INSTRUCTIONS FOR THE TASK:
Convert the records below into a JSON list of strings, one string per line, omitting any blank lines.

RECORDS SUPPLIED:
◆ ◆ ◆ ◆

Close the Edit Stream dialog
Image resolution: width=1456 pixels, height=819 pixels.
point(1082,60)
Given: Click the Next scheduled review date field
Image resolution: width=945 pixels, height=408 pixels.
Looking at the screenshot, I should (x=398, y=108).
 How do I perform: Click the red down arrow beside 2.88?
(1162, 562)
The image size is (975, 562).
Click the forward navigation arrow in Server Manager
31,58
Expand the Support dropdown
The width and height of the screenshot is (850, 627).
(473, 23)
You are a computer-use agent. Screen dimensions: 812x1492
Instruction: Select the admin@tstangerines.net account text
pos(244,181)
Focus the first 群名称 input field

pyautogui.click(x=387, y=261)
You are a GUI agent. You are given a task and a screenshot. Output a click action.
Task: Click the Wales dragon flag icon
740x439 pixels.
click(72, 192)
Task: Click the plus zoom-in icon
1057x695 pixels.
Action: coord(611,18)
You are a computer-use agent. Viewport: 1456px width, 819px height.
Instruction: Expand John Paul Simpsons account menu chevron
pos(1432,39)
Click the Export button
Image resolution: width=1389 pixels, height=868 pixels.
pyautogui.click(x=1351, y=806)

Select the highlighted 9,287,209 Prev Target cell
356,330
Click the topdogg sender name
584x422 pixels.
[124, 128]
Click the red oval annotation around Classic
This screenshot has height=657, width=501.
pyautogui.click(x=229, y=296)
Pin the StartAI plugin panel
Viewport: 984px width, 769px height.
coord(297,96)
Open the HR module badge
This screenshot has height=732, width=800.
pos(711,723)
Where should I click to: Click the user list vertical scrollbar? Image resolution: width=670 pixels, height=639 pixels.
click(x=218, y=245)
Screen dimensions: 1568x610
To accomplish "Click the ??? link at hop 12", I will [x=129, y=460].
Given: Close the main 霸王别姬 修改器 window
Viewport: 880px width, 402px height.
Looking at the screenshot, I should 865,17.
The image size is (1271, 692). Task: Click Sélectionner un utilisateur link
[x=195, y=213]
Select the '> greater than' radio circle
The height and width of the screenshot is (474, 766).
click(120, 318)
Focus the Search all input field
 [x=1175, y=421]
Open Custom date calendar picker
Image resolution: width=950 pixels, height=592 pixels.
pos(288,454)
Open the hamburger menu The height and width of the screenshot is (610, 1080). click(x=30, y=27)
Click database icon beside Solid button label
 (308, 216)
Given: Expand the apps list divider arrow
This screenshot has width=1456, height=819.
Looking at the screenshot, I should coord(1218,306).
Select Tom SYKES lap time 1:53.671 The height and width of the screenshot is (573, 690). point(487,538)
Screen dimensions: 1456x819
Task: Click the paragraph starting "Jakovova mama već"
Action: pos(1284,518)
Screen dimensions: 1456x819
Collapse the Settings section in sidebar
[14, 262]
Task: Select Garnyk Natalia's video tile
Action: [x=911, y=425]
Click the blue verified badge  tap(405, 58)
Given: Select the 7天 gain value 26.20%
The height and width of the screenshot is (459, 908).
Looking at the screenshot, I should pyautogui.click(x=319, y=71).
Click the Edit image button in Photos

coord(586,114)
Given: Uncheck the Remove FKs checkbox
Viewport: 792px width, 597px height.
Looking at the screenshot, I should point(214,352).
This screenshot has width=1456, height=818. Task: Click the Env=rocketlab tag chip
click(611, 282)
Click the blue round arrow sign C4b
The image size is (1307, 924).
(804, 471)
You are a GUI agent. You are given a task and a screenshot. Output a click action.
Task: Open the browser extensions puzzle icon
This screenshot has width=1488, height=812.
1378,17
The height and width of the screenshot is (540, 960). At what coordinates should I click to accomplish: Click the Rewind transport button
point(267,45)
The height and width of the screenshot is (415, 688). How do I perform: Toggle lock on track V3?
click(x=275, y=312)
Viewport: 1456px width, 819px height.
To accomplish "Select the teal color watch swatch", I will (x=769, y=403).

◆ ◆ ◆ ◆

TASK OUTPUT:
[
  "Close the Edit Stream dialog",
  "Image resolution: width=1456 pixels, height=819 pixels.",
  "point(1082,60)",
  "Given: Click the Next scheduled review date field",
  "Image resolution: width=945 pixels, height=408 pixels.",
  "Looking at the screenshot, I should (x=398, y=108).",
  " How do I perform: Click the red down arrow beside 2.88?",
  "(1162, 562)",
  "The image size is (975, 562).",
  "Click the forward navigation arrow in Server Manager",
  "31,58",
  "Expand the Support dropdown",
  "The width and height of the screenshot is (850, 627).",
  "(473, 23)",
  "You are a computer-use agent. Screen dimensions: 812x1492",
  "Instruction: Select the admin@tstangerines.net account text",
  "pos(244,181)",
  "Focus the first 群名称 input field",
  "pyautogui.click(x=387, y=261)",
  "You are a GUI agent. You are given a task and a screenshot. Output a click action.",
  "Task: Click the Wales dragon flag icon",
  "740x439 pixels.",
  "click(72, 192)",
  "Task: Click the plus zoom-in icon",
  "1057x695 pixels.",
  "Action: coord(611,18)",
  "You are a computer-use agent. Viewport: 1456px width, 819px height.",
  "Instruction: Expand John Paul Simpsons account menu chevron",
  "pos(1432,39)",
  "Click the Export button",
  "Image resolution: width=1389 pixels, height=868 pixels.",
  "pyautogui.click(x=1351, y=806)",
  "Select the highlighted 9,287,209 Prev Target cell",
  "356,330",
  "Click the topdogg sender name",
  "584x422 pixels.",
  "[124, 128]",
  "Click the red oval annotation around Classic",
  "This screenshot has height=657, width=501.",
  "pyautogui.click(x=229, y=296)",
  "Pin the StartAI plugin panel",
  "Viewport: 984px width, 769px height.",
  "coord(297,96)",
  "Open the HR module badge",
  "This screenshot has height=732, width=800.",
  "pos(711,723)",
  "Where should I click to: Click the user list vertical scrollbar? Image resolution: width=670 pixels, height=639 pixels.",
  "click(x=218, y=245)",
  "Screen dimensions: 1568x610",
  "To accomplish \"Click the ??? link at hop 12\", I will [x=129, y=460].",
  "Given: Close the main 霸王别姬 修改器 window",
  "Viewport: 880px width, 402px height.",
  "Looking at the screenshot, I should 865,17.",
  "The image size is (1271, 692). Task: Click Sélectionner un utilisateur link",
  "[x=195, y=213]",
  "Select the '> greater than' radio circle",
  "The height and width of the screenshot is (474, 766).",
  "click(120, 318)",
  "Focus the Search all input field",
  " [x=1175, y=421]",
  "Open Custom date calendar picker",
  "Image resolution: width=950 pixels, height=592 pixels.",
  "pos(288,454)",
  "Open the hamburger menu The height and width of the screenshot is (610, 1080). click(x=30, y=27)",
  "Click database icon beside Solid button label",
  " (308, 216)",
  "Given: Expand the apps list divider arrow",
  "This screenshot has width=1456, height=819.",
  "Looking at the screenshot, I should coord(1218,306).",
  "Select Tom SYKES lap time 1:53.671 The height and width of the screenshot is (573, 690). point(487,538)",
  "Screen dimensions: 1456x819",
  "Task: Click the paragraph starting \"Jakovova mama već\"",
  "Action: pos(1284,518)",
  "Screen dimensions: 1456x819",
  "Collapse the Settings section in sidebar",
  "[14, 262]",
  "Task: Select Garnyk Natalia's video tile",
  "Action: [x=911, y=425]",
  "Click the blue verified badge  tap(405, 58)",
  "Given: Select the 7天 gain value 26.20%",
  "The height and width of the screenshot is (459, 908).",
  "Looking at the screenshot, I should pyautogui.click(x=319, y=71).",
  "Click the Edit image button in Photos",
  "coord(586,114)",
  "Given: Uncheck the Remove FKs checkbox",
  "Viewport: 792px width, 597px height.",
  "Looking at the screenshot, I should point(214,352).",
  "This screenshot has width=1456, height=818. Task: Click the Env=rocketlab tag chip",
  "click(611, 282)",
  "Click the blue round arrow sign C4b",
  "The image size is (1307, 924).",
  "(804, 471)",
  "You are a GUI agent. You are given a task and a screenshot. Output a click action.",
  "Task: Open the browser extensions puzzle icon",
  "This screenshot has width=1488, height=812.",
  "1378,17",
  "The height and width of the screenshot is (540, 960). At what coordinates should I click to accomplish: Click the Rewind transport button",
  "point(267,45)",
  "The height and width of the screenshot is (415, 688). How do I perform: Toggle lock on track V3?",
  "click(x=275, y=312)",
  "Viewport: 1456px width, 819px height.",
  "To accomplish \"Select the teal color watch swatch\", I will (x=769, y=403)."
]